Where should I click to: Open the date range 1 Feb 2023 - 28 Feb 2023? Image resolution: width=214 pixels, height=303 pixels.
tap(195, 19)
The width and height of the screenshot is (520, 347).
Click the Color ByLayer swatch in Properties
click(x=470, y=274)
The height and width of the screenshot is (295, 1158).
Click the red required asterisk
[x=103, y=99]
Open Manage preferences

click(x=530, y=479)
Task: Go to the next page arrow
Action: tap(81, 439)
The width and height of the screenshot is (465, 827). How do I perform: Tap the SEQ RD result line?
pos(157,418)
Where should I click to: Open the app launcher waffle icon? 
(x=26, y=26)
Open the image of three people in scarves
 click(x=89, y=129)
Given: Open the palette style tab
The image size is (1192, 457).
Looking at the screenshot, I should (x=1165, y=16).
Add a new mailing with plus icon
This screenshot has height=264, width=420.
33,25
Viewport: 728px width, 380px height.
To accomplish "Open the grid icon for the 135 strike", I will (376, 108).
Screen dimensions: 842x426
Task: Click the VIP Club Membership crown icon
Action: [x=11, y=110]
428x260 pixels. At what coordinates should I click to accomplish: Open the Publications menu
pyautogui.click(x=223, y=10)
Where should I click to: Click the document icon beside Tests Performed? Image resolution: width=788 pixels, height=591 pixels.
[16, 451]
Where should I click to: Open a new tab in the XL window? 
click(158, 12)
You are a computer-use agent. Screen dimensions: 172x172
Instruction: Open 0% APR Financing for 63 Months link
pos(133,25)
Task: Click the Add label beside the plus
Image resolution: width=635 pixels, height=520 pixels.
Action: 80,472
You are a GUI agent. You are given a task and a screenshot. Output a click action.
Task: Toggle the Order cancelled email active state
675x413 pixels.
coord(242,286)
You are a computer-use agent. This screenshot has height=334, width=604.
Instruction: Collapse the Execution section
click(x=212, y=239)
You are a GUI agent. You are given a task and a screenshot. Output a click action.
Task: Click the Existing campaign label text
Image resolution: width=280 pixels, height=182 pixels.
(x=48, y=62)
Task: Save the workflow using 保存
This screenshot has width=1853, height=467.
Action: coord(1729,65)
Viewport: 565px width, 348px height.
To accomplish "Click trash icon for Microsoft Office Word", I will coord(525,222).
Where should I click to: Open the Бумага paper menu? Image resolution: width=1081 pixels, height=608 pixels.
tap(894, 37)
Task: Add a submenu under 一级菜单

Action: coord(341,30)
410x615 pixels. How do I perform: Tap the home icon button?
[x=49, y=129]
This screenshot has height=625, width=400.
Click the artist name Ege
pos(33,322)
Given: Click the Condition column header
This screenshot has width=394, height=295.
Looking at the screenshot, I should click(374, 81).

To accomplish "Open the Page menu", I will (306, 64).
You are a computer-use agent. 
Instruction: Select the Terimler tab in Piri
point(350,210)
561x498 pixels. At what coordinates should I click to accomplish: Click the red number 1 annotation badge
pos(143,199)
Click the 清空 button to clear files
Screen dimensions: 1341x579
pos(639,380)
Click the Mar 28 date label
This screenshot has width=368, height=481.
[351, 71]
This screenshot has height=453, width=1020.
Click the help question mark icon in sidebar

•••••

### DIRECTIONS
Repeat only the stretch of lines starting at the one containing "You are a computer-use agent. This" and running to the final line of the entries above.

### OUTPUT FOR THIS EXERCISE
You are a computer-use agent. This screenshot has height=334, width=604.
Instruction: Collapse the Execution section
click(x=212, y=239)
You are a GUI agent. You are given a task and a screenshot. Output a click action.
Task: Click the Existing campaign label text
Image resolution: width=280 pixels, height=182 pixels.
(x=48, y=62)
Task: Save the workflow using 保存
This screenshot has width=1853, height=467.
Action: coord(1729,65)
Viewport: 565px width, 348px height.
To accomplish "Click trash icon for Microsoft Office Word", I will coord(525,222).
Where should I click to: Open the Бумага paper menu? Image resolution: width=1081 pixels, height=608 pixels.
tap(894, 37)
Task: Add a submenu under 一级菜单

Action: coord(341,30)
410x615 pixels. How do I perform: Tap the home icon button?
[x=49, y=129]
This screenshot has height=625, width=400.
Click the artist name Ege
pos(33,322)
Given: Click the Condition column header
This screenshot has width=394, height=295.
Looking at the screenshot, I should click(374, 81).

To accomplish "Open the Page menu", I will (306, 64).
You are a computer-use agent. 
Instruction: Select the Terimler tab in Piri
point(350,210)
561x498 pixels. At what coordinates should I click to accomplish: Click the red number 1 annotation badge
pos(143,199)
Click the 清空 button to clear files
Screen dimensions: 1341x579
pos(639,380)
Click the Mar 28 date label
This screenshot has width=368, height=481.
[351, 71]
This screenshot has height=453, width=1020.
Click the help question mark icon in sidebar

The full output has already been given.